▸ **Stored items**
—————

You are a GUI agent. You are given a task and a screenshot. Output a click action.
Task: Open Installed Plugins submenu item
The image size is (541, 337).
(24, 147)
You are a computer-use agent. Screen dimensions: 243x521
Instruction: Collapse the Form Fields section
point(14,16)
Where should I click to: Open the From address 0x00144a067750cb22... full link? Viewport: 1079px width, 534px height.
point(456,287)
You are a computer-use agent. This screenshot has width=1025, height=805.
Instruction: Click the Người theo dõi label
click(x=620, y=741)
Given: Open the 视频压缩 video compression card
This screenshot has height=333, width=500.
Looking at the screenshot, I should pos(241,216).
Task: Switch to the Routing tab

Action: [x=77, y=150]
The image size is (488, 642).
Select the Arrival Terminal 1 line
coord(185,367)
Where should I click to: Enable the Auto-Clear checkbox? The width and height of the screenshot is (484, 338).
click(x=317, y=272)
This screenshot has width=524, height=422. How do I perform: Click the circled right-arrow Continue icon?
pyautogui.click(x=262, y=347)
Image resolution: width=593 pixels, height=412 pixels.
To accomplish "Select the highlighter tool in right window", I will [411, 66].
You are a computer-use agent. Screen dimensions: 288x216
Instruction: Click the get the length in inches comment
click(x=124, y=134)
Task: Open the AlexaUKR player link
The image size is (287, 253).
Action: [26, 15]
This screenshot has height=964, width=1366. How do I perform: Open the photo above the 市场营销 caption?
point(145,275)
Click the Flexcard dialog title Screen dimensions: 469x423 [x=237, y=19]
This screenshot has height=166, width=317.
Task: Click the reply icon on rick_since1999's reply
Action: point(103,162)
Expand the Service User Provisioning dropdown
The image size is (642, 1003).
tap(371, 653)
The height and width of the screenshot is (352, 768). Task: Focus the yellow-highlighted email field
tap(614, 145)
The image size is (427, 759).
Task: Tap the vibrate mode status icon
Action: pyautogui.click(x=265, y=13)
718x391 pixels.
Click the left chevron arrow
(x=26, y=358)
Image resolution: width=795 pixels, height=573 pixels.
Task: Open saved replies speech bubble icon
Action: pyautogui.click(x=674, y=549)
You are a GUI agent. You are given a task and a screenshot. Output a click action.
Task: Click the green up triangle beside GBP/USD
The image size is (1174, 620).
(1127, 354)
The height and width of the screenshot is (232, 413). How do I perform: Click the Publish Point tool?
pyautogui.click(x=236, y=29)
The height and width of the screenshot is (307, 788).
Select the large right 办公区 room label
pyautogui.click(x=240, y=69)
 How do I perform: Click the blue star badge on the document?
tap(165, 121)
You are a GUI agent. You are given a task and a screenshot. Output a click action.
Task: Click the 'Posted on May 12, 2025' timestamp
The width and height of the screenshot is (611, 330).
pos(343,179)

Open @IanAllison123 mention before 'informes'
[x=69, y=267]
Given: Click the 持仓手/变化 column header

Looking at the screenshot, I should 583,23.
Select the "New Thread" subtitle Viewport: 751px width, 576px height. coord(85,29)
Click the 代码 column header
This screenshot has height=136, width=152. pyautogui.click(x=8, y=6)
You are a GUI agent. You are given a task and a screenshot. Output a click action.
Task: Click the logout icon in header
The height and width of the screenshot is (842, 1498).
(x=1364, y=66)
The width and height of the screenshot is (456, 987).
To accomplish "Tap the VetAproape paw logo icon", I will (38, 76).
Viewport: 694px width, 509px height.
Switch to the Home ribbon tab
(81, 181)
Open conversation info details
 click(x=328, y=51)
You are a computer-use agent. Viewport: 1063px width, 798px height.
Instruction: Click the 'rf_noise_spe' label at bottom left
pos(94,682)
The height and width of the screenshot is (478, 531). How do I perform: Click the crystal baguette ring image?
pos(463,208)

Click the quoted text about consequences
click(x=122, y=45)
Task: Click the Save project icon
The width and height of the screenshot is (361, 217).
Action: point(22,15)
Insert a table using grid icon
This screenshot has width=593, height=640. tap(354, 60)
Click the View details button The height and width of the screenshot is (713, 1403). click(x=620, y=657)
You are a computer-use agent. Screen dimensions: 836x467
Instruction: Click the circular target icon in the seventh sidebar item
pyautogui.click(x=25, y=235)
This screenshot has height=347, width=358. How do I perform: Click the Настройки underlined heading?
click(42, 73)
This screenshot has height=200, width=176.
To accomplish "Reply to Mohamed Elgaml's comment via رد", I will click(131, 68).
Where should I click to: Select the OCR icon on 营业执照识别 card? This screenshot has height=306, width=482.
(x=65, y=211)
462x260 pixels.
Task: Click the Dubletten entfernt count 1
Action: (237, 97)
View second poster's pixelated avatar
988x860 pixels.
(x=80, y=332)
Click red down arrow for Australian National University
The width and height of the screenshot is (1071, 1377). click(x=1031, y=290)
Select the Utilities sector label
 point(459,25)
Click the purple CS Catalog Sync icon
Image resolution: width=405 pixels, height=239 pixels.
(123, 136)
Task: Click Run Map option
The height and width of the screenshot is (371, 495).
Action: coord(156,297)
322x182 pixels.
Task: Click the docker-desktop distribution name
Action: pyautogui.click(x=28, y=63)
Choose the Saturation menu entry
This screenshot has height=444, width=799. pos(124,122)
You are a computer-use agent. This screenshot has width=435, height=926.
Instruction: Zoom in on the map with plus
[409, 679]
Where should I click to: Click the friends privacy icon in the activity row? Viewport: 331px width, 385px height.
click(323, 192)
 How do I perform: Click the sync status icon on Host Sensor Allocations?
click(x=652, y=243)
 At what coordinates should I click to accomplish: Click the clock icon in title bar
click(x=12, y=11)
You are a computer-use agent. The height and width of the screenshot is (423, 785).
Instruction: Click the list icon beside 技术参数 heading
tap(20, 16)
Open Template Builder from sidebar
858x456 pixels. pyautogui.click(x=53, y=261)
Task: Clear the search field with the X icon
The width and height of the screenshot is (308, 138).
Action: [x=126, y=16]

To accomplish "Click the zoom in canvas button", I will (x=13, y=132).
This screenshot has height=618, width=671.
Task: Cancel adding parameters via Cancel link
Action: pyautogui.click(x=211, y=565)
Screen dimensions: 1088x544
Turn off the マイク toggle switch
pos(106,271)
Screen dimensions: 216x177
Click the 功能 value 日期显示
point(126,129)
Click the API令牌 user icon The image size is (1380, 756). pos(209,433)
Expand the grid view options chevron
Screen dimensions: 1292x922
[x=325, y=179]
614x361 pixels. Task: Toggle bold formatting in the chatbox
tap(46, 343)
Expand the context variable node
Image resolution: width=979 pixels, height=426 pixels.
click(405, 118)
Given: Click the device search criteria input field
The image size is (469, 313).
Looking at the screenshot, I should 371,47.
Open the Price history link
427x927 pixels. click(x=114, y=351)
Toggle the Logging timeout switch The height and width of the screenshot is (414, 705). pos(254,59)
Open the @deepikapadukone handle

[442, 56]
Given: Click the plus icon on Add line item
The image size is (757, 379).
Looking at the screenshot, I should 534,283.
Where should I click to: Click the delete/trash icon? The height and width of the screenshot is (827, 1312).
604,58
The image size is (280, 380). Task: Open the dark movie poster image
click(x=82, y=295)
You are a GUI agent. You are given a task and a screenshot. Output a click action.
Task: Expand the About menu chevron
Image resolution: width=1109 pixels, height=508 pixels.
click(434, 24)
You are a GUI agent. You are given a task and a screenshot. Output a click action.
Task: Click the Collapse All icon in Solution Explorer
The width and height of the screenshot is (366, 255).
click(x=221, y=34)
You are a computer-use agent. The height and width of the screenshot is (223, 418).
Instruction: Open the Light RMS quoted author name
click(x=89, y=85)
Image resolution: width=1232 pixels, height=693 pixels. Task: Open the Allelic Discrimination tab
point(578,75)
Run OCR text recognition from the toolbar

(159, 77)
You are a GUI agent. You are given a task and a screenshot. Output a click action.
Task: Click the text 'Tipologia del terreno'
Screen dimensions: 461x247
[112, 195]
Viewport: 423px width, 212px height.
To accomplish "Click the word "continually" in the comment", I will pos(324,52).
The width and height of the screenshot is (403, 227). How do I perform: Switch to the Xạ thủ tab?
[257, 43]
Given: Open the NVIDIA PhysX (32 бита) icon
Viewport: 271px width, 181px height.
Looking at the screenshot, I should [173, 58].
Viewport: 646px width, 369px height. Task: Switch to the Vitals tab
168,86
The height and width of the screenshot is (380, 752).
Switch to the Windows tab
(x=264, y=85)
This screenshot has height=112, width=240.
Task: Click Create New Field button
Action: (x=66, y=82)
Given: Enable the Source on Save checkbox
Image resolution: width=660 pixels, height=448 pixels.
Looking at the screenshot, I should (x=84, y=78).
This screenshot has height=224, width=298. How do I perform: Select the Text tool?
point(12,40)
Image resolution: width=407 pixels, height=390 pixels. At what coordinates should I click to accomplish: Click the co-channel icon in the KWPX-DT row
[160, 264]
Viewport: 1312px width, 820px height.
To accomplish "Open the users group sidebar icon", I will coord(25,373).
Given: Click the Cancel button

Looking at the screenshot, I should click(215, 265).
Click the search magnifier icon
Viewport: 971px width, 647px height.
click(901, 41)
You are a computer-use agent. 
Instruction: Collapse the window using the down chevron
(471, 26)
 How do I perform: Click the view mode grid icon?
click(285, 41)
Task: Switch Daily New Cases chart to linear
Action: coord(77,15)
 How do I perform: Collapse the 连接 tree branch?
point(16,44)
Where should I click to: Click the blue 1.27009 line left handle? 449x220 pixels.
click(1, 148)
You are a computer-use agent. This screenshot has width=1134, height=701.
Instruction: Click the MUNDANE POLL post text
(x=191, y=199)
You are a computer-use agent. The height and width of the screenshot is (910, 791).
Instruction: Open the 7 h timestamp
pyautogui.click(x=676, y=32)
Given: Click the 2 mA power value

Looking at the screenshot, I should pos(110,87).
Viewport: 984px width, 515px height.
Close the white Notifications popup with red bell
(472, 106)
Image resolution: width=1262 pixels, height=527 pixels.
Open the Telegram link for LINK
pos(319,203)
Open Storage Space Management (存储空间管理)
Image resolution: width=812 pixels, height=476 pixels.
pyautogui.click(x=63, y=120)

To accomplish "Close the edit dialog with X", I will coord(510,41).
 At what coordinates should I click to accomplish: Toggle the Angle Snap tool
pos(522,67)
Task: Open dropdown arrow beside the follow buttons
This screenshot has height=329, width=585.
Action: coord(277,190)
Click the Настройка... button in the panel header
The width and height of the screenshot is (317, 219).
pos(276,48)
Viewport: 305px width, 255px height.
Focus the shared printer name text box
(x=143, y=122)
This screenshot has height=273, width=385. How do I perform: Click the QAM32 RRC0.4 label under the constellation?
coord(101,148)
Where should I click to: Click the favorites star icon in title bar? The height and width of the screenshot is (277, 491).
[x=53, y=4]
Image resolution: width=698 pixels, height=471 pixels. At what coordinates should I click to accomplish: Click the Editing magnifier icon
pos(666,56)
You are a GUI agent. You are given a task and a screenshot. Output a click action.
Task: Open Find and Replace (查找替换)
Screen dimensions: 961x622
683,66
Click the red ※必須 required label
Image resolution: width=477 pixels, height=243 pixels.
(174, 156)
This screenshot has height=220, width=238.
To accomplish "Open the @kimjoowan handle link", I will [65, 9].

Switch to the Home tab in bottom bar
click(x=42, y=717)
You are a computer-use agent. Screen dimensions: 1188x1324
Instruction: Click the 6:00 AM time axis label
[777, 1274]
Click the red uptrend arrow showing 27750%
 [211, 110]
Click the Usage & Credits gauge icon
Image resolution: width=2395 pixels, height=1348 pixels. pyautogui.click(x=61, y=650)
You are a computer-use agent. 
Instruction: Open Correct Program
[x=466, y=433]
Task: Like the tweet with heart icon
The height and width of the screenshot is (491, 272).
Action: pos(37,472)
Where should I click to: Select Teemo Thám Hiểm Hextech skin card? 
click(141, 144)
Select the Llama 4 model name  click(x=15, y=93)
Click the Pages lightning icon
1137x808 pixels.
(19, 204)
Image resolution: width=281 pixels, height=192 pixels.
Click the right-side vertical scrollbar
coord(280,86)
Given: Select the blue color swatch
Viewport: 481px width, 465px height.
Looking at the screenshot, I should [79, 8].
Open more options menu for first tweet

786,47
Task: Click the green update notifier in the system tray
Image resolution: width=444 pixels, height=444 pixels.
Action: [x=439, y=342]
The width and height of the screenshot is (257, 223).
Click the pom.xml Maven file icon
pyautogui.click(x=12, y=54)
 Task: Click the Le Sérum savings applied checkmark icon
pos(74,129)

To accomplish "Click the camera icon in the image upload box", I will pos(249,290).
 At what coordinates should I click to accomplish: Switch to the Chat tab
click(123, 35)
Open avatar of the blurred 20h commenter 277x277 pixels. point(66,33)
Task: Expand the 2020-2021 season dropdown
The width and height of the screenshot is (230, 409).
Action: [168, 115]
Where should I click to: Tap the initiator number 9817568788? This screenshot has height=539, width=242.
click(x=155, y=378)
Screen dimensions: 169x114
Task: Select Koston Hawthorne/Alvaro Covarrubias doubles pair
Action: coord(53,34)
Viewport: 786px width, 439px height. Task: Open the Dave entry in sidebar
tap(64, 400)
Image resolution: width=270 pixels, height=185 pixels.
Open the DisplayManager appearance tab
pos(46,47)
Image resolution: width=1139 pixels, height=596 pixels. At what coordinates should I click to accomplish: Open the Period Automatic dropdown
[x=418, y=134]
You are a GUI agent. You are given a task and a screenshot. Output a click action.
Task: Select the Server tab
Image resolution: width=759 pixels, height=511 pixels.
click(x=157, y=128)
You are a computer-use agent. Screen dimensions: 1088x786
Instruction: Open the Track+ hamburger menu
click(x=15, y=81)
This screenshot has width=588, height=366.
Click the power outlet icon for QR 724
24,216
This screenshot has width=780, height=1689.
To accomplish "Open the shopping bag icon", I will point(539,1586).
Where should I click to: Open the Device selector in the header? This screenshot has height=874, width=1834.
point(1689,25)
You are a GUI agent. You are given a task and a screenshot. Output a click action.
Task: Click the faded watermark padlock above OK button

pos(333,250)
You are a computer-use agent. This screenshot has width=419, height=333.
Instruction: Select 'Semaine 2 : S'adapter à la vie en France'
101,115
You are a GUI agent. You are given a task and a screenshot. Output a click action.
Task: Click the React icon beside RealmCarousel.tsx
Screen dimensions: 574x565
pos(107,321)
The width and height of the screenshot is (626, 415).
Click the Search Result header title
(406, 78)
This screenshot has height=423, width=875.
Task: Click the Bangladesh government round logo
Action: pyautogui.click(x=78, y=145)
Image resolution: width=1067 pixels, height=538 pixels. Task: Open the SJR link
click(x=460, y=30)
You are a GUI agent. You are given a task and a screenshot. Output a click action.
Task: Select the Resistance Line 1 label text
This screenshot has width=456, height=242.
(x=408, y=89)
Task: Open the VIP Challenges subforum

—————

▸ **Assigned task**
Gather each line in these records that contains the string "avatar".

▸ **Response to the exercise**
View second poster's pixelated avatar
Open avatar of the blurred 20h commenter 277x277 pixels. point(66,33)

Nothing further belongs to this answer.